▶ READING TEXT:
START
Ummmm… Well, Lemme just check him out. As we fix things up, it has already been 10 now. I decided to forsake the warm comfort of the lasa, putting the phone aside, I chuck my fāngā to the likwo. I stretch my body, holding my chhaaswaa lan, put on the chappal to walk downstairs. I bow my head to walk out of the room, down the creaking swaane, I do my stuff, then climb a floor up to the old basin to wash my hands. Holding the shabby toothbrush, I pour on Dabur Danta Manjam to let on my teeth scrub. I rub my cheeks and my chin and my forehead and whatever on the face with that mewa saboon, the unnamed papaya soap I got from the street side sale. As I splash the chilling water fetched from Manga Hiti, I take a look inside my dress.

“Do I need to bath today? Does my body look good?”

“Ohhh!! Whatever!!”

I walk into my room and smooch my face with the swaan butta towel. I start to knead my face with Joy skin fruit moisturizer, looking at the thapaay paau nhaaykan, I realize that some hair has grown on my legs. “Oh! It is time for waxing”, I apprise myself.

Pouring the hakoo chya from the tharmas, I start to chat with Maka Bhaju.

“Whereby”

“Umm, you tell me”

“I don’t know! Thamel?”

“What about Bhaktapur? I know some quiet space there.”

“Not a regular space I go. Why seek a quiet one hehe”

“Well maybe something else too, but I don’t want other people around me as much as possible.”

“Makes sense. Time?”

“Ummmm…. For lunch?”

“One?”

“Done”

I put down the mug, turn the pages of by Bhaav Daily Planner to scan over my plans. Lifting, sipping and resting the mug of morning nutriment, I go through my dailies. I pull my rectangle coarse sack to take out my essential gadget. The laptop I bought a few years ago serves the most important role in my life now, from work to almost everything — I spend most of my time with it. My laptop is my memory — From my first piece of writings, the baby steps I took, to the books that I have published, to the research papers I’ve written. My laptop is my source of income — I am almost dependent on this device for most of what I’ve been earning since past five years now. My laptop is my pleasure — It knots the ones I want to explore and the ones who want to explore me. The other half is my smart phone. Some things are easy on the desk and some things are easy with two fingers. Such as this thing called Tinder. It has been three years I am on it. As my teenage was coming to an end, my urge to expand the boundaries of my life took me there. I only swiped people who came from other countries to visit Nepal. I met so many amazing folks from Tinder.

As a trans woman, relationships, dating and sex hasn’t worked for me like my cis-het folks. Was there no technology, I don’t know how would I seek for the romance.

 

As I screen through the files of my upcoming publication, clicking the keypads sipping the mug, ting I get notifications from Maka Bhaaju.

“What is your number?”

“Ummm… Just text me here.”

Number dina hudaina ra

“I don’t want people ringing me at odd times and asking if I have eaten or have I pooped yet”

“Haha, I won’t. Will send you locations on Whatsapp”

“Okay. Here you go 98########”

“Mine’s 98########”
END
▶ GIVEN INFORMATION:
START
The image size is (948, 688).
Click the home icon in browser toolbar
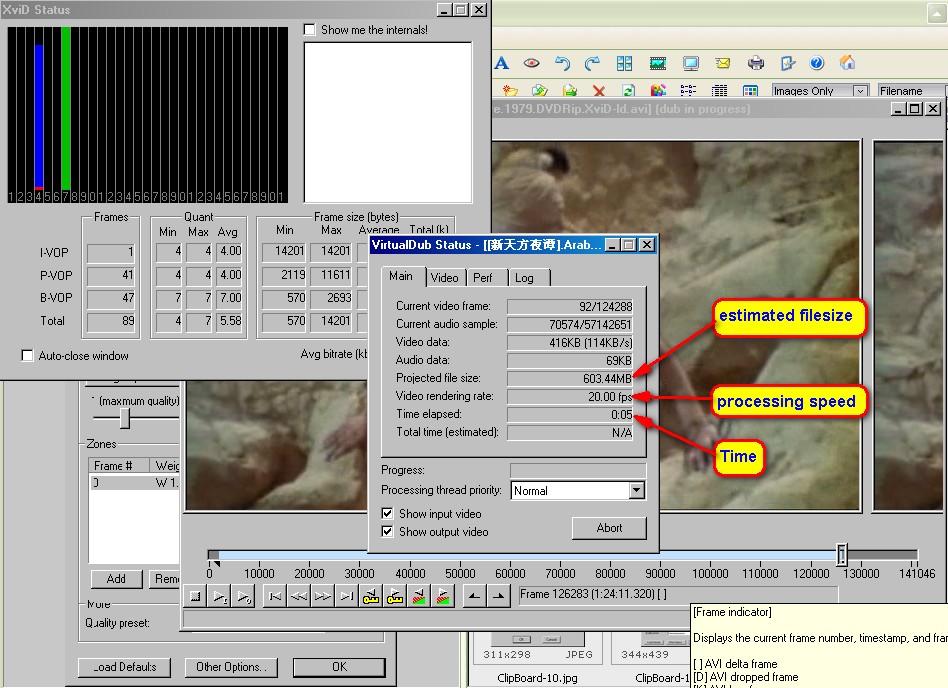pyautogui.click(x=847, y=63)
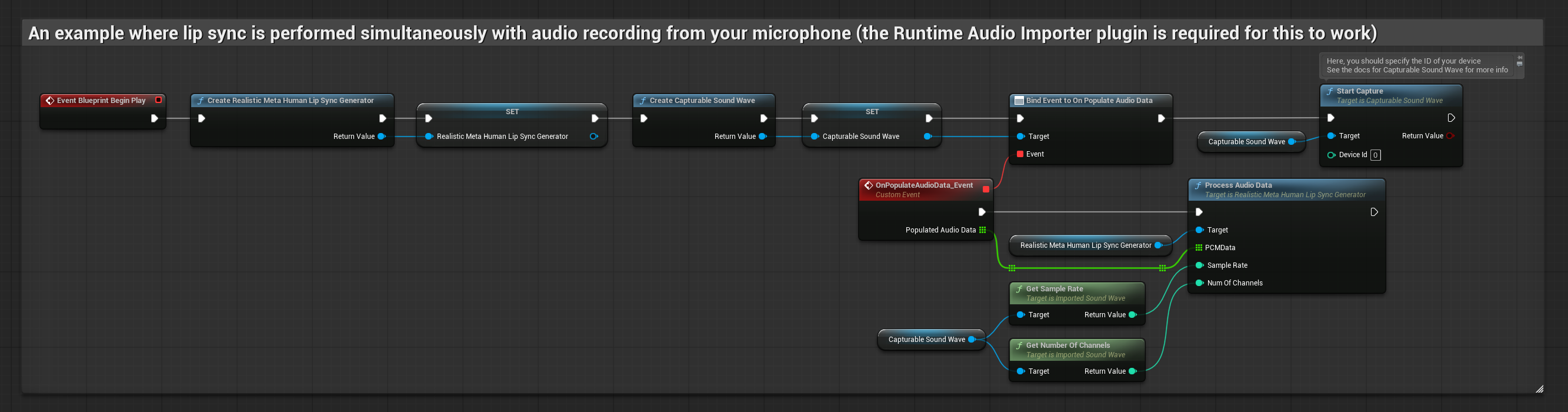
END
▶ PROBLEMS:
(1) Reproduce the morning narrative between "Ummmm… Well, Lemme" and "inside my dress.", inclusive.
(2) Do these statements agree with the morning narrative? Answer yes or no for each, and quote the words that decide it. (a) The narrator has been on Tinder for five years. (b) The narrator swiped only people who came from other countries to visit Nepal. (c) The narrator bought the laptop a few years ago.
Rely only on the morning narrative.

▶ RESULTS IN ORDER:
(1)
Ummmm… Well, Lemme just check him out. As we fix things up, it has already been 10 now. I decided to forsake the warm comfort of the lasa, putting the phone aside, I chuck my fāngā to the likwo. I stretch my body, holding my chhaaswaa lan, put on the chappal to walk downstairs. I bow my head to walk out of the room, down the creaking swaane, I do my stuff, then climb a floor up to the old basin to wash my hands. Holding the shabby toothbrush, I pour on Dabur Danta Manjam to let on my teeth scrub. I rub my cheeks and my chin and my forehead and whatever on the face with that mewa saboon, the unnamed papaya soap I got from the street side sale. As I splash the chilling water fetched from Manga Hiti, I take a look inside my dress.

(2)
(a) No: "It has been three years I am on it."
(b) Yes: "I only swiped people who came from other countries to visit Nepal."
(c) Yes: "The laptop I bought a few years ago"